■ **What the task requires**: Leaving out every picture, please repeat exactly the line that contains "The width and height of the screenshot is (1897, 924)." and each line after it through the final line below.
═══ Excerpted data ═══
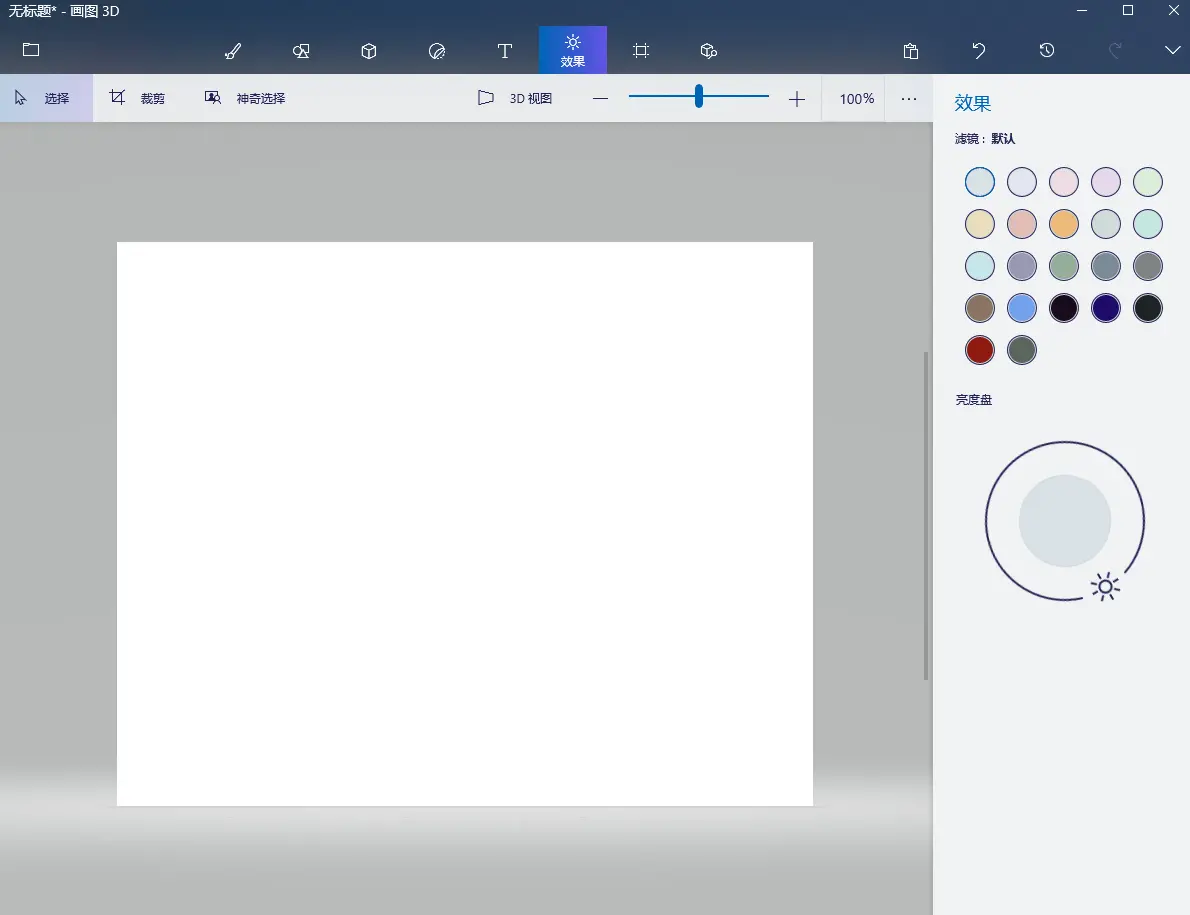Open the Canvas tool
Screen dimensions: 1190x915
tap(641, 51)
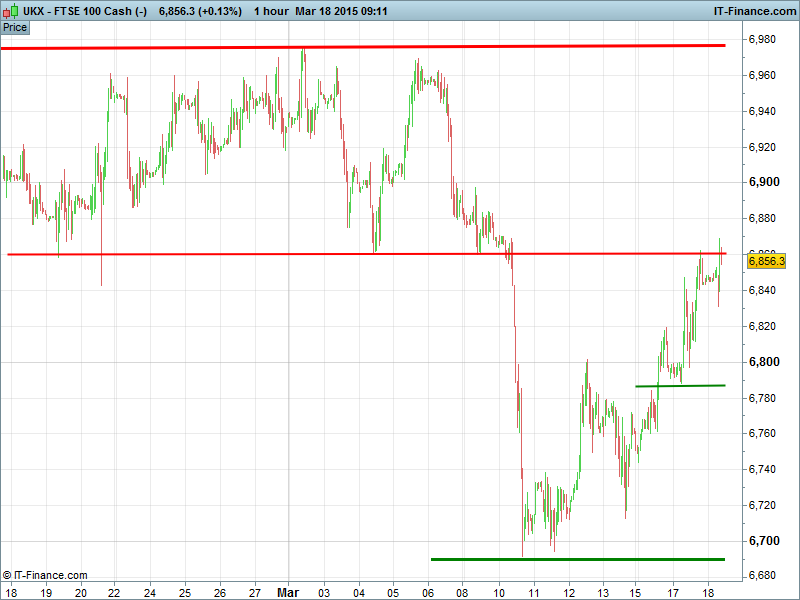Click the 10 date label on time axis

pos(498,591)
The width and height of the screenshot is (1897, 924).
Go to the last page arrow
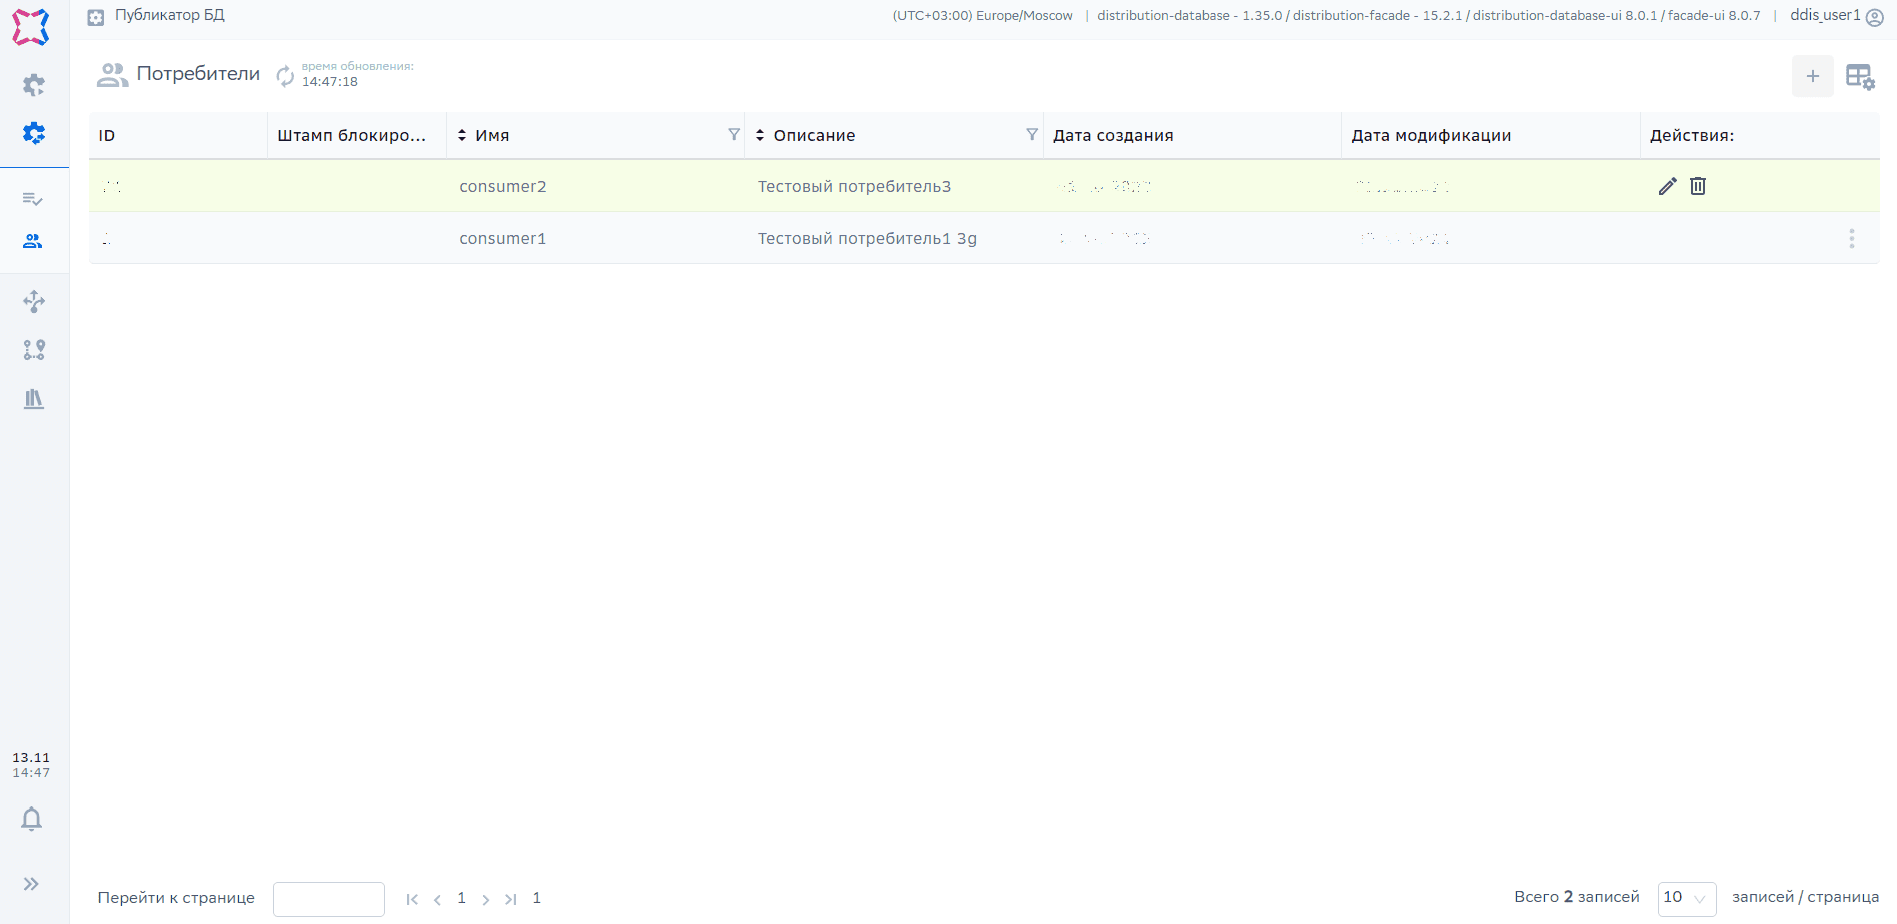pos(511,899)
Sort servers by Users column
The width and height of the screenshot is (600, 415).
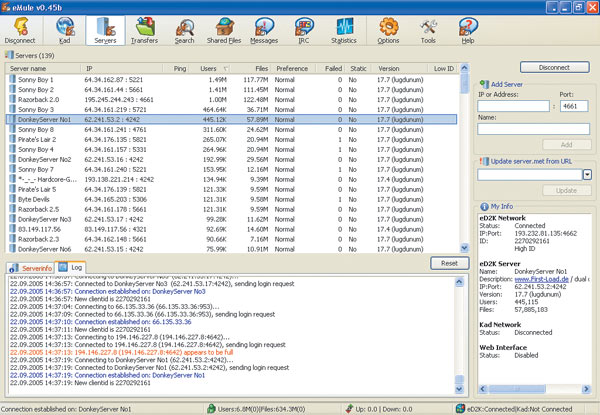[208, 68]
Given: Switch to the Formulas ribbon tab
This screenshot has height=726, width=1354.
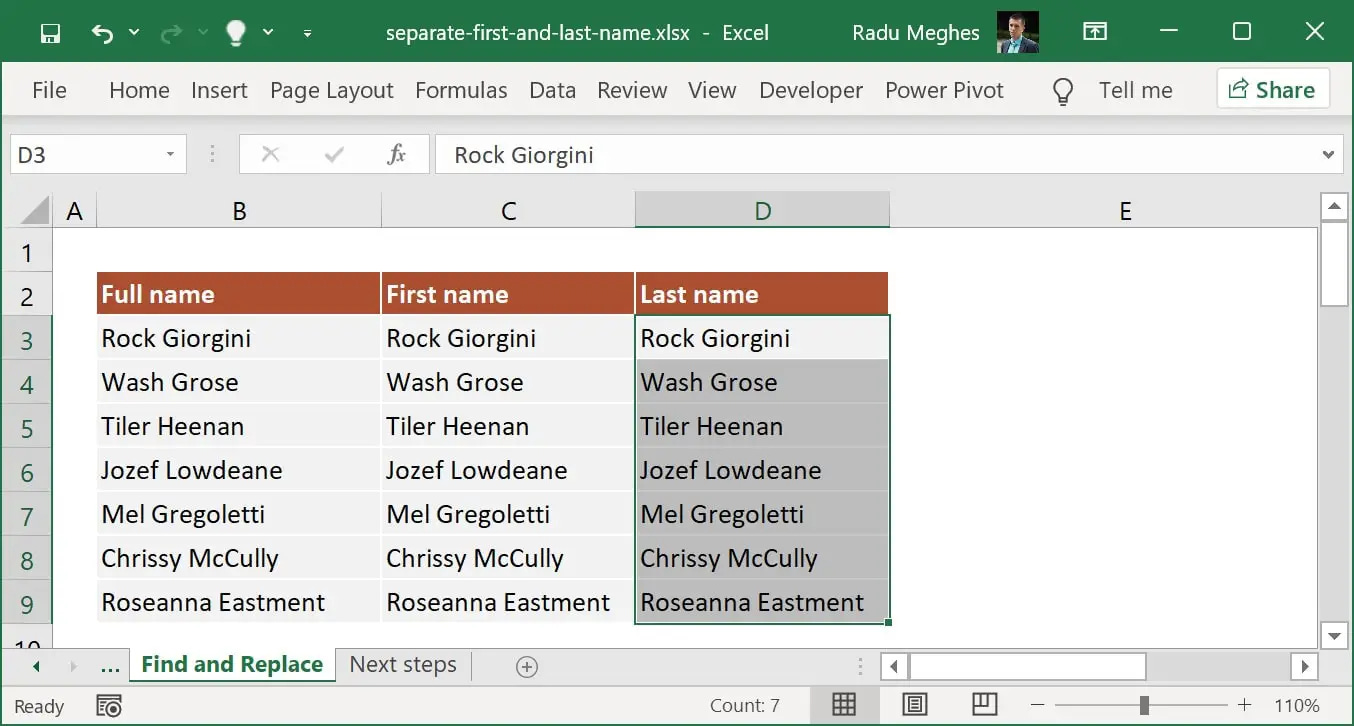Looking at the screenshot, I should (x=461, y=90).
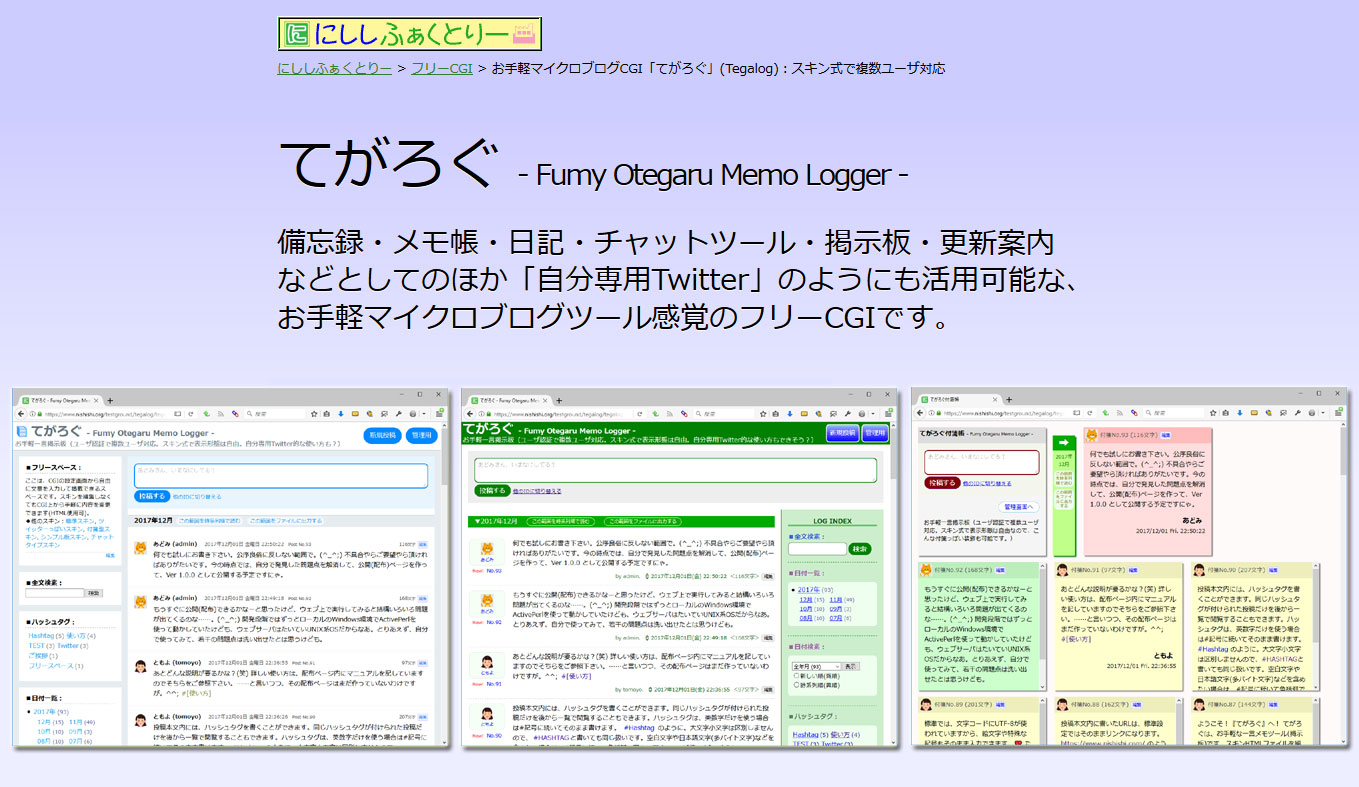Open the フリーCGI breadcrumb link
Viewport: 1359px width, 787px height.
click(x=441, y=69)
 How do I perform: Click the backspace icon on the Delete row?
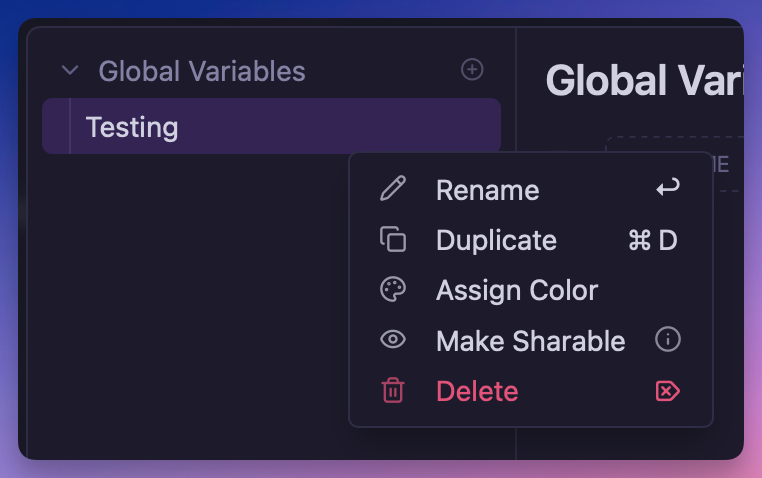[x=667, y=391]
═══
■ **Answer box**:
The width and height of the screenshot is (1897, 924).
Go to the last page arrow
pos(511,899)
Sort servers by Users column
The width and height of the screenshot is (600, 415).
[208, 68]
Given: Switch to the Formulas ribbon tab
This screenshot has height=726, width=1354.
Looking at the screenshot, I should (x=461, y=90).
Open the フリーCGI breadcrumb link
Viewport: 1359px width, 787px height.
click(x=441, y=69)
 How do I perform: Click the backspace icon on the Delete row?
[x=667, y=391]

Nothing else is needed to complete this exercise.